** EXERCISE OBJECTIVE **
I would like the lines below, from the one with "Click the Acceleration" through the one with "Task: Switch to the Order History tab", copied exactly and without any pictures.
TASK INPUTS below:
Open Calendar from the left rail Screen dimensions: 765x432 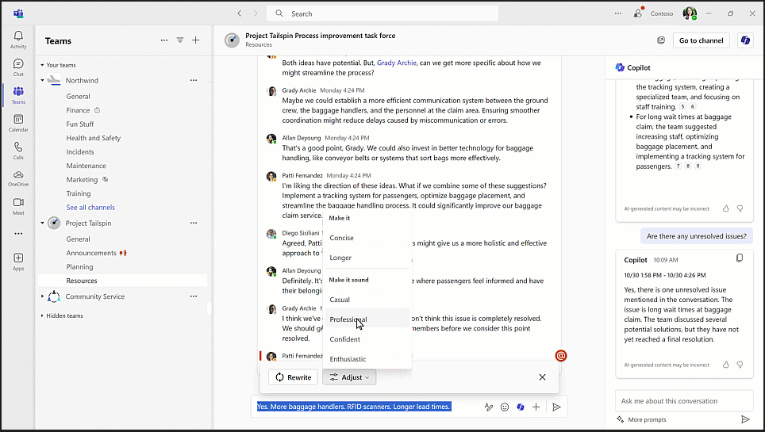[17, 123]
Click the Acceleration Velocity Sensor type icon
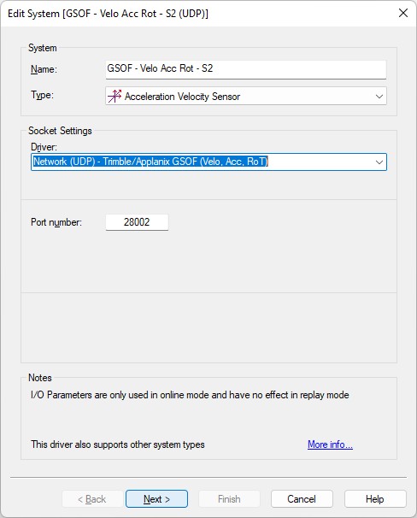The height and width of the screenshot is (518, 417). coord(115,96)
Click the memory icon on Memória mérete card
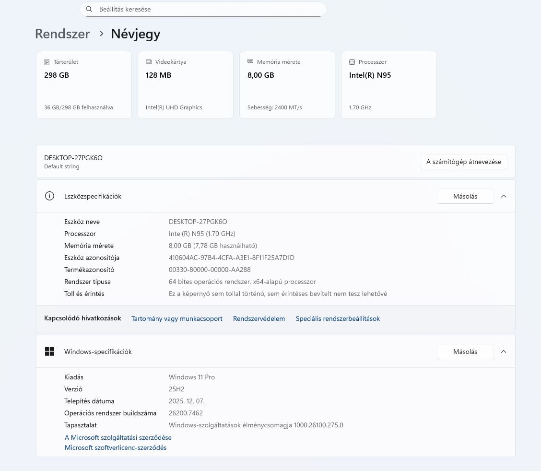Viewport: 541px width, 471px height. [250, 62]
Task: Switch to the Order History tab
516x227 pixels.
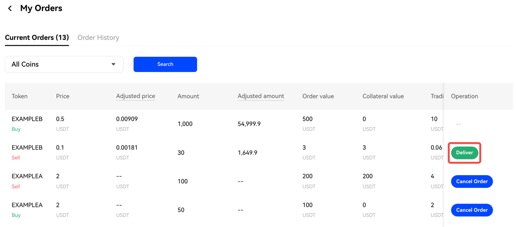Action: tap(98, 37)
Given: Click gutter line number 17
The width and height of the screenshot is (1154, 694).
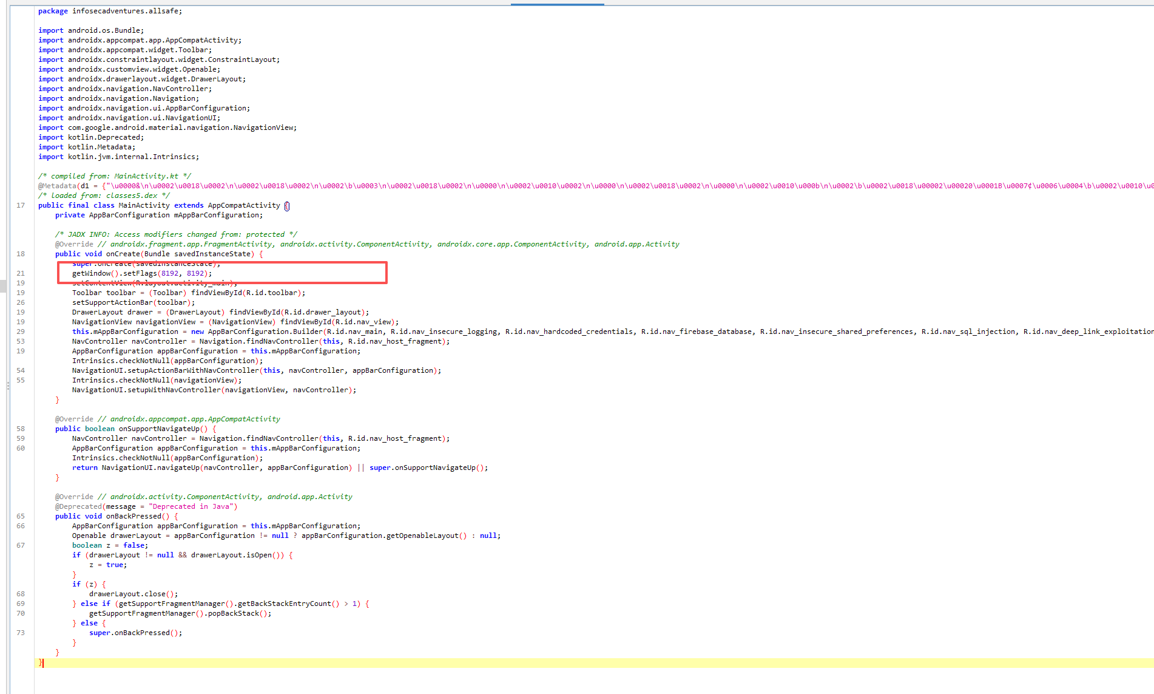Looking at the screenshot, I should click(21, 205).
End of TASK INPUTS.
** TASK ANSWER **
Click the Acceleration Velocity Sensor type icon
The height and width of the screenshot is (518, 417). coord(115,96)
Click the memory icon on Memória mérete card
Viewport: 541px width, 471px height. [250, 62]
Task: Switch to the Order History tab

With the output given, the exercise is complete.